Hening. Kenzo kembali diam mendengar apa yang baru saja Gisel katakan. Namun, terlihat gadis tipis di bagian bibir, seakan membentuk senyum penuh kemenangan. Pasalnya, dia memang sengaja memberikan keputusan itu dengan Gisel. Selain ingin membuat wanita tersebut bertekuk lutut di depannya, dia juga ingin melihat Gisel yang tidak tenang sama sekali. Hingga dia menundukkan kepala, menyamakan tingginya dengan Gisel.
"Kamu mau aku yang mengambil keputusan?" tanya Kenzo tepat di depan wajah Gisel dan langsung mendapat anggukan dari Gisel.
"Kalau begitu, apa yang kamu tawarkan agar aku mau mengambil alih tanggung jawab kamu kali ini, Gisel?" tanya Kenzo.
Deg. Gisel yang mendengar hal tersebut langsung diam dengan kedua mata melebar dan mulut setengah terbuka. Rasanya terkejut dengan apa yang dikatakan Kenzo. Selain itu, dia juga cukup bingung, apa yang akan dia berikan untuk sang kakak. Jika uang, dia yakin Kenzo memiliki dengan jumlah yang begitu fantastis. Sedangkan tabungan Gisel tidaklah sebanding dengan apa yang Kenzo miliki. Kali ini, Gisel mencoba memutar otak, mencari sesuatu yang dapat dia berikan agar bisa meluluhkan hati Kenzo.
Kenzo yang melihat wajah bingung adik tirinya menegakan tubuh dengan sebelah bibir terangkat. Melihat Gisel yang tampak bingung seperti sebuah anugerah tersendiri untuknya. Dia benar-benar puas dan senang setiap kali mempermainkan Gisel. Hingga dia mengulurkan tangan, melingkar di pinggang Gisel. Dengan cepat, dia menarik sang adik agar semakin dekat.
"Bagaimana kalau kita ulangi kegiatan semalam?" tanya Kenzo, seakan memberikan penawaran untuk Gisel.
Seketika, Gisel yang mendengar langsung membuka mata lebar, benar-benar terkejut dengan apa yang baru saja Kenzo katakan.
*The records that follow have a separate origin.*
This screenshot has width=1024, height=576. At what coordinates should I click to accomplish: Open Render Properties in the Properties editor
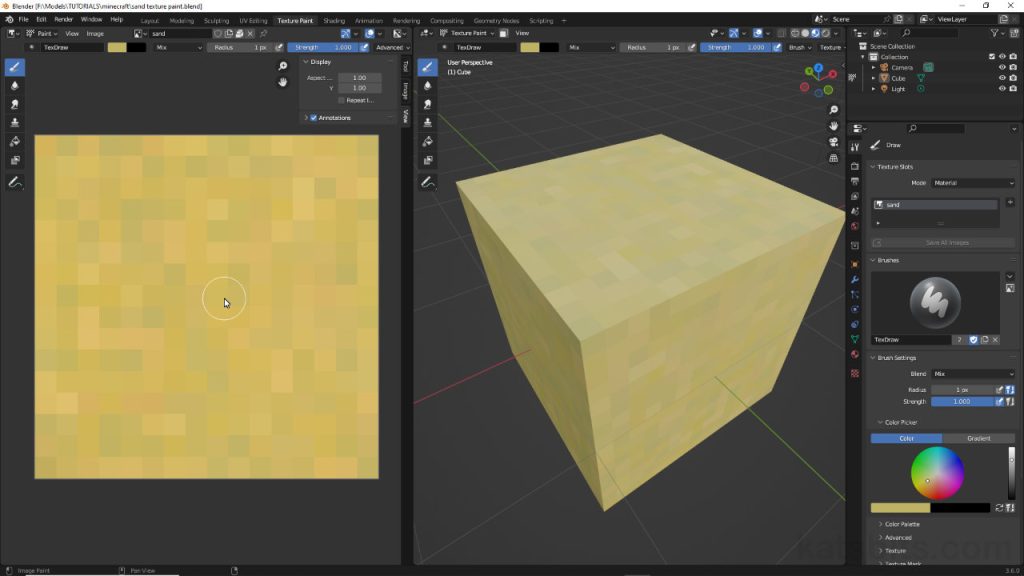point(853,165)
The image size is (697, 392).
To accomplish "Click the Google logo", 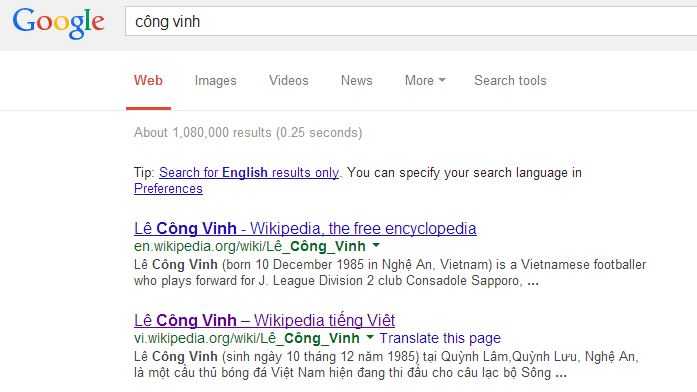I will (x=58, y=23).
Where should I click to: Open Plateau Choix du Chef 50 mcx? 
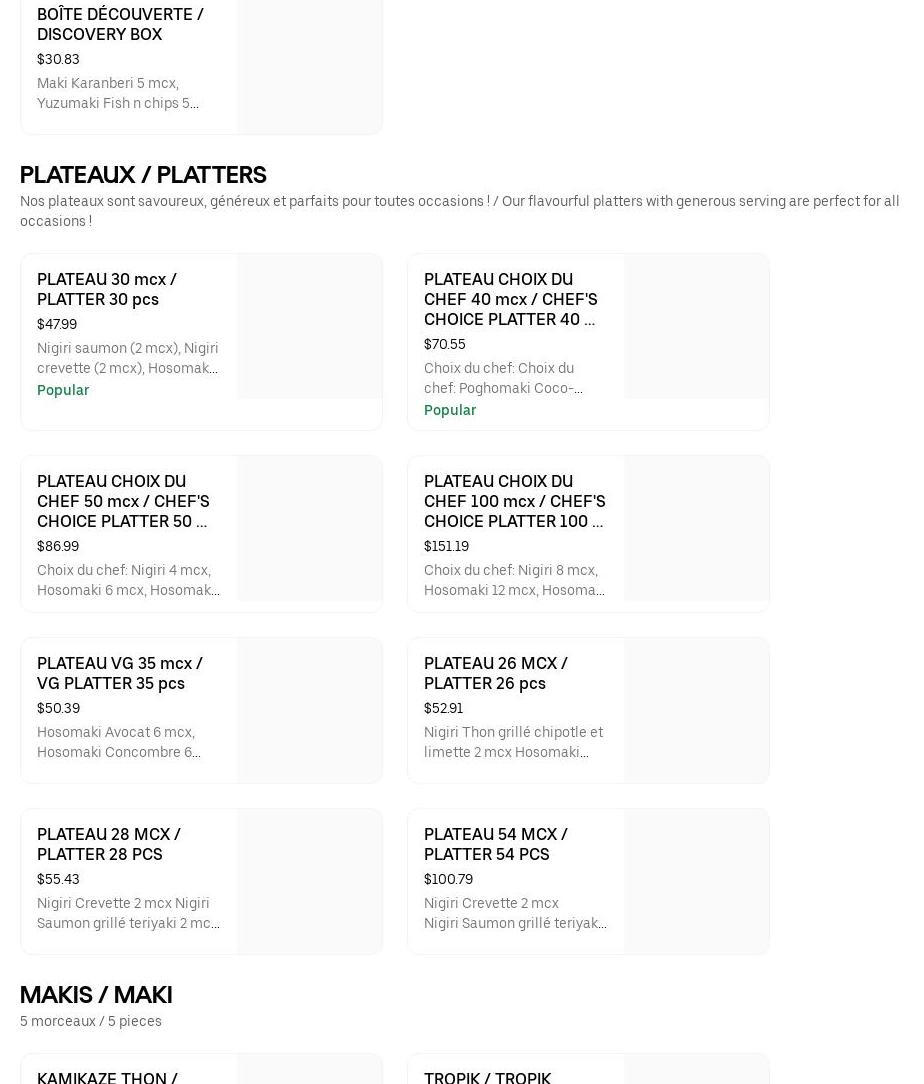pyautogui.click(x=123, y=501)
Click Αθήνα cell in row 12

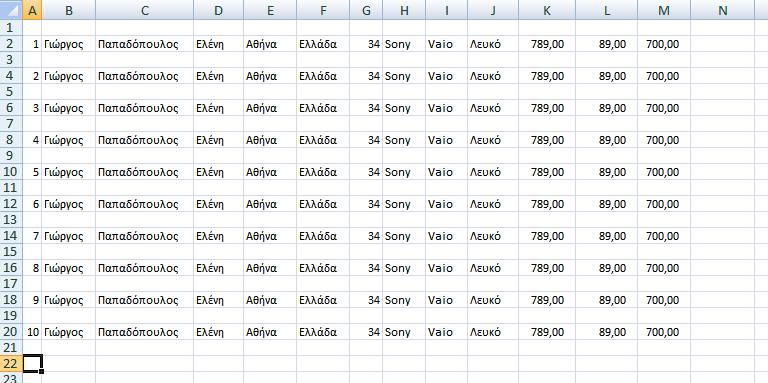coord(270,204)
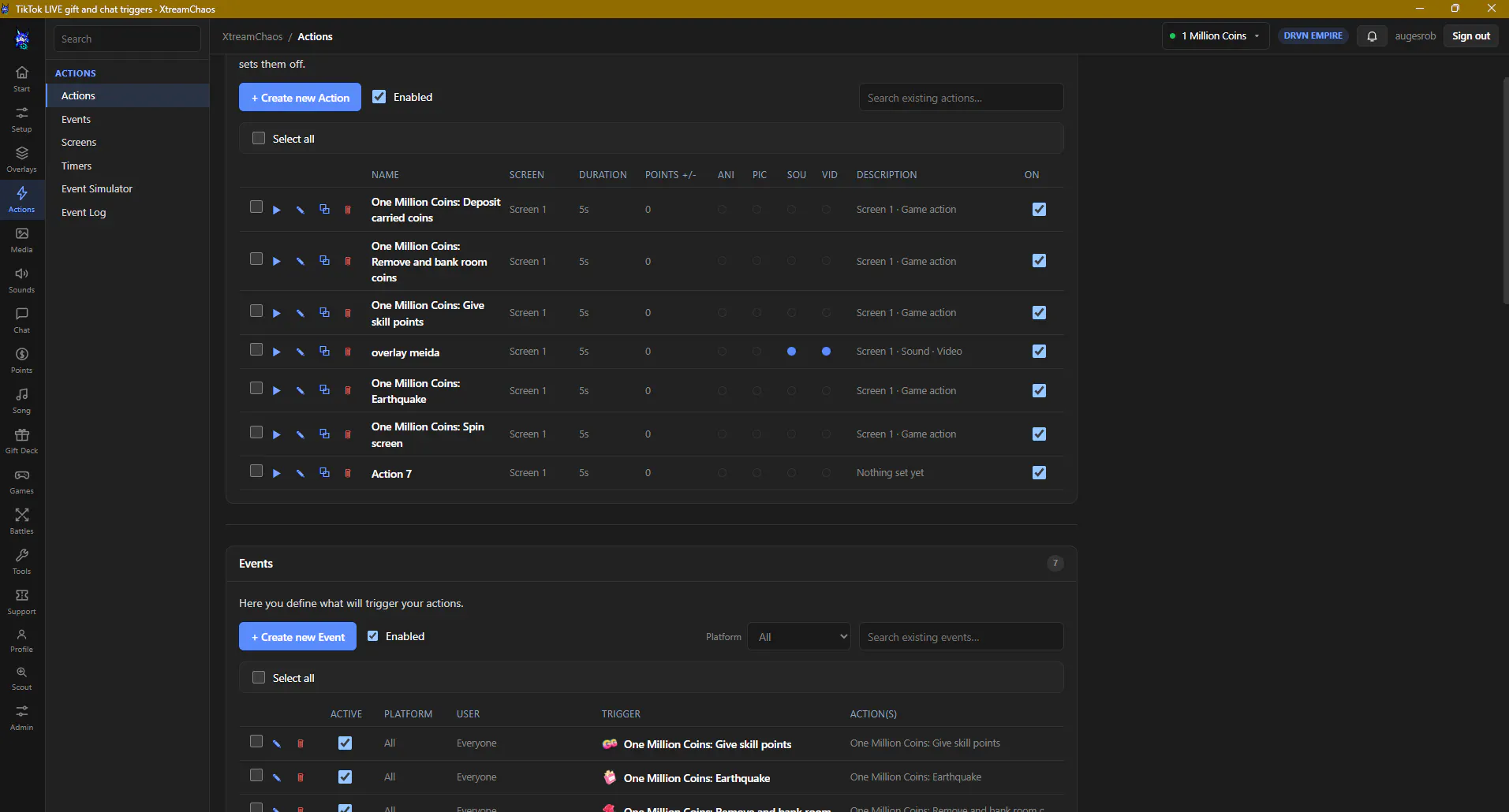Click Sign out button
The image size is (1509, 812).
1471,36

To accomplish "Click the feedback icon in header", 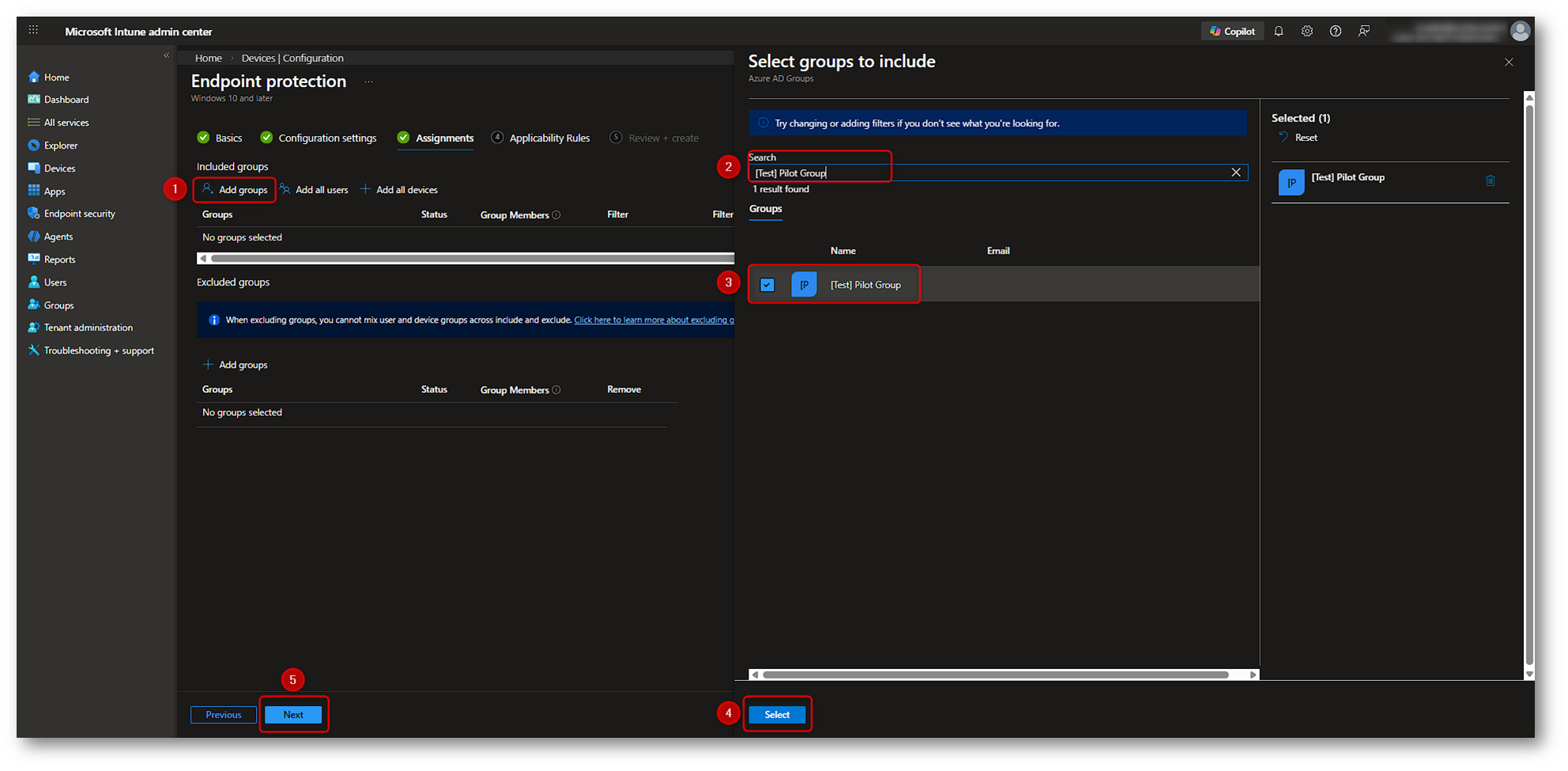I will click(1364, 32).
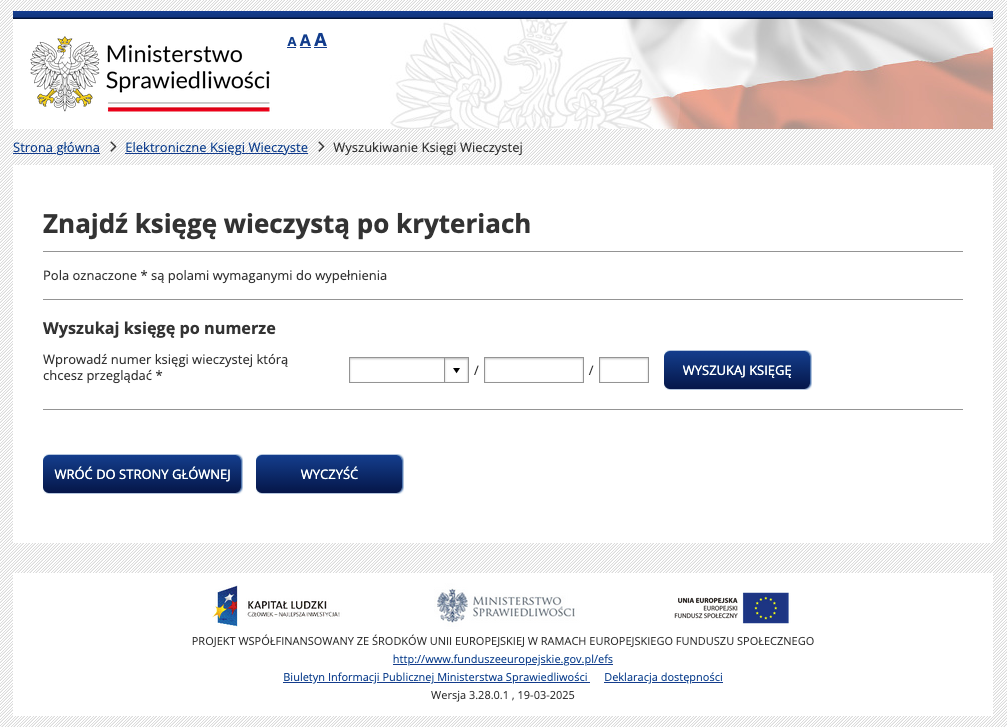Click the EU flag in the footer
Viewport: 1007px width, 727px height.
[x=764, y=607]
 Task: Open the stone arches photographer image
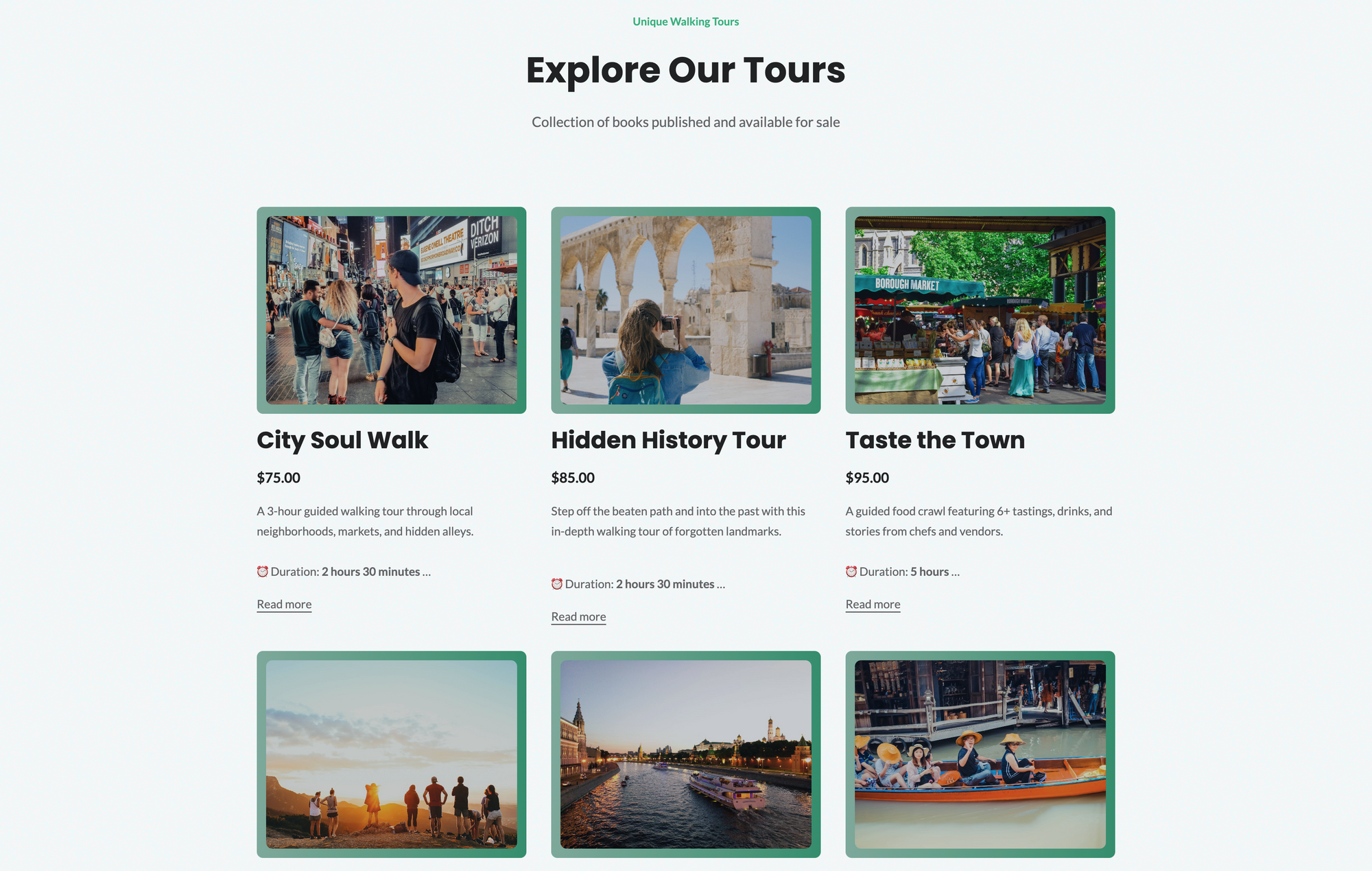click(685, 310)
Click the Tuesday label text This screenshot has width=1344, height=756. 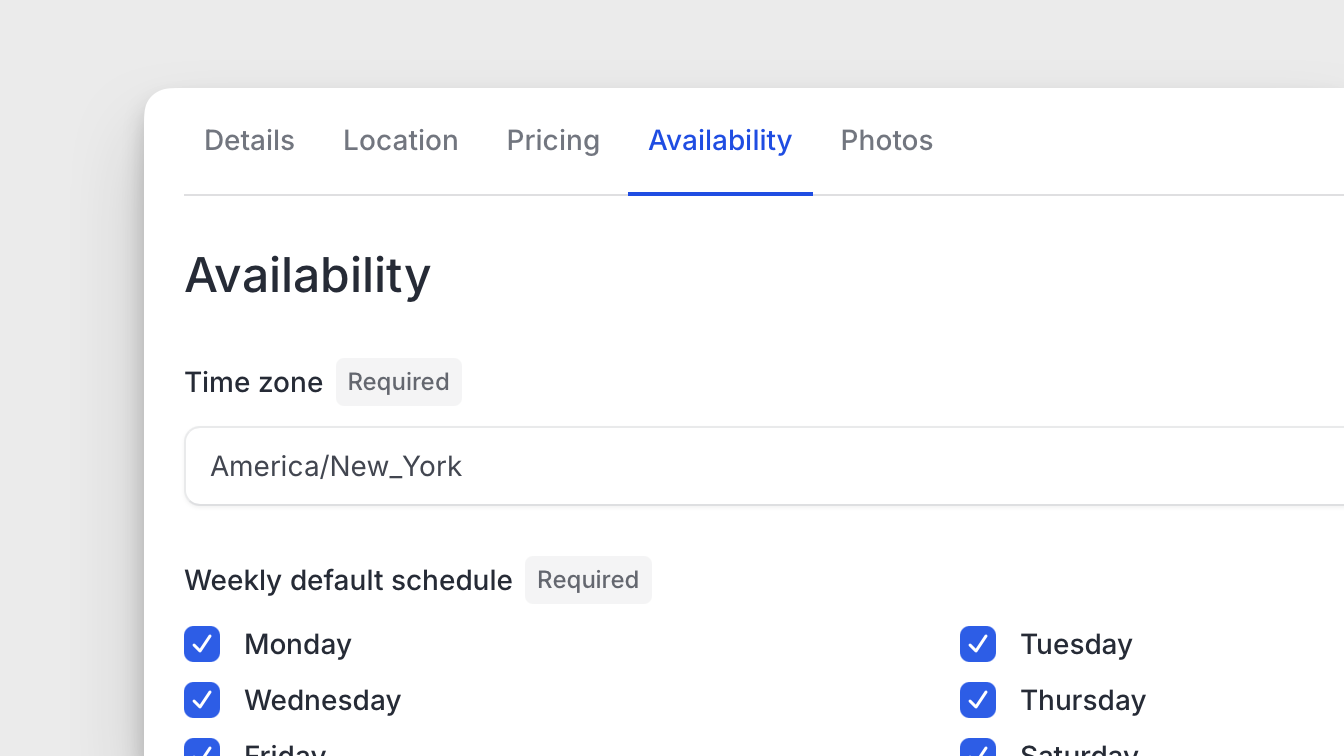(x=1076, y=644)
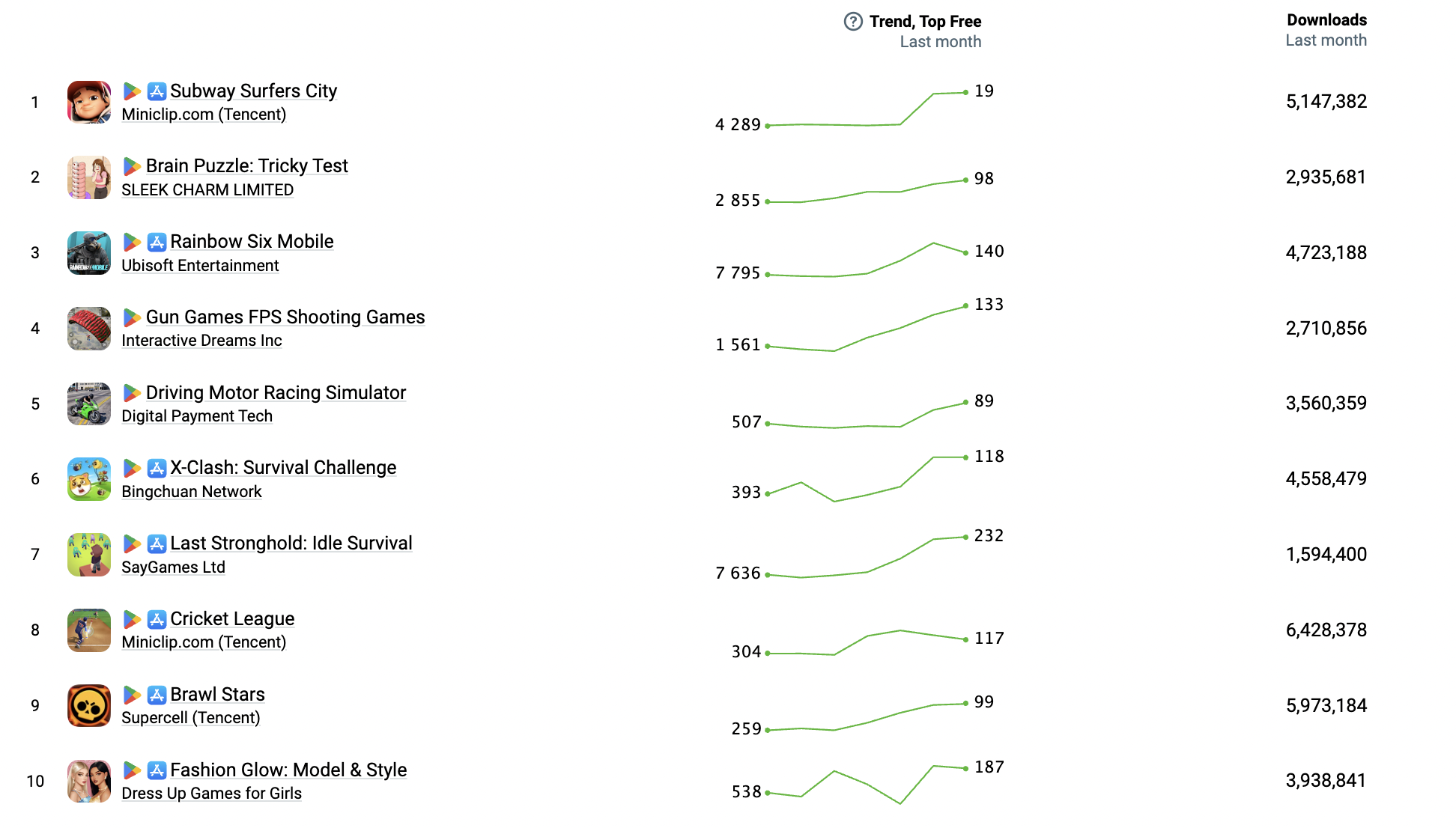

Dia bahkan tidak berpikir untuk melakukannya lagi. Sebisa mungkin, dia ingin menghentikan kegiatan semalam dan tidak akan mengulangi.
Namun, Kenzo yang tidak juga mendapat jawaban langsung meraih dagu Gisel dan mengangkat, memudahkannya untuk mengecup bibir manis yang sering kali dia nikmati. Kali ini, dia langsung melumat pelan, membuat Gisel semakin melebarkan kedua mata. Jantungnya terasa berhenti berdegup saat Kenzo terus memainkannya, mengabaikan keberadaan mereka di tempat terbuka. Hingga Kenzo yang merasa puas menghentikan permainan dan menatap Gisel lekat.
"Aku anggap ini sebagai pembayaran awal, Gisel. Sisanya aku akan minta setelah sampai di kamar," ucap Kenzo dan langsung melangkah pergi.
Sedangkan Gisel, dia masih diam dengan napas tidak karuan. Astaga, kenapa aku begitu lemah, batin Gisel.